There's an important rider: Clayton also suggested that the overworked subs on the Express sports desk have City in second place in UEFA's qualifying group, with one crucial game to play to determine who goes into the lucrative knock-out stages in the new year.
Maybe Clayton was looking at a different edition, because in the copy of the paper I bought in London this morning, the hard-pressed Express sports desk appears to be the only national paper which has reproduced the Group E table to match the European football governing body.

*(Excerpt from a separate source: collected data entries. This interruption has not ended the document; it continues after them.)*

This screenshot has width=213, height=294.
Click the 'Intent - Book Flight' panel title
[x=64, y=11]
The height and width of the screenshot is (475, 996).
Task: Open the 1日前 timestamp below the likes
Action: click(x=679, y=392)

Not that that is an guarantee of being correct...
In this case, that would put City in second place.
City - thanks largely to Aguero - have scored 7 and conceded 8, and so have a goal difference of -1, ahead of the -4s of Roma and Moscow, with the Italian club adjudged to have the advantage of the Russian club by virtue have having scored two goals more.
But this is a competition organised by the Swiss-based gnomes of European football, and so "normal" does not apply.
UEFA's own website, which has City in third with just one game to play, in Rome next month, has the weasel word cop-out, "Standings are provisional until all group matches have been played", which is all fine and dandy for them, but is no bloody good for a sports desk sub on deadline in London on a Tuesday night.
And according to UEFA's own competition rules, the table on their website (and therefore in the Express) is incorrect.
With a place in the last 16 worth around £20 million to each of the successful clubs, these distinctions matter.
Nick Harris, who covers sports news (bribes 'n drugs) for the Mail on Sunday as well as running the ever-excellent sportingintelligence.com website is a bit of an anorak in these respects, and he has highlighted how the H2H records take precedence, and therefore ought to see City at the foot of the group table.
Pity the poor sports subs, eh?
For anyone with the time and inclination to try to work out how this all works (not that it will matter by the time of the final whistle in Stadio Olimpico), the Mail has had a bash at explaining it all here.
And in the meantime, I - probably backed by the Express - am about to start a campaign called "Bring Back Sir Stanley Rous!"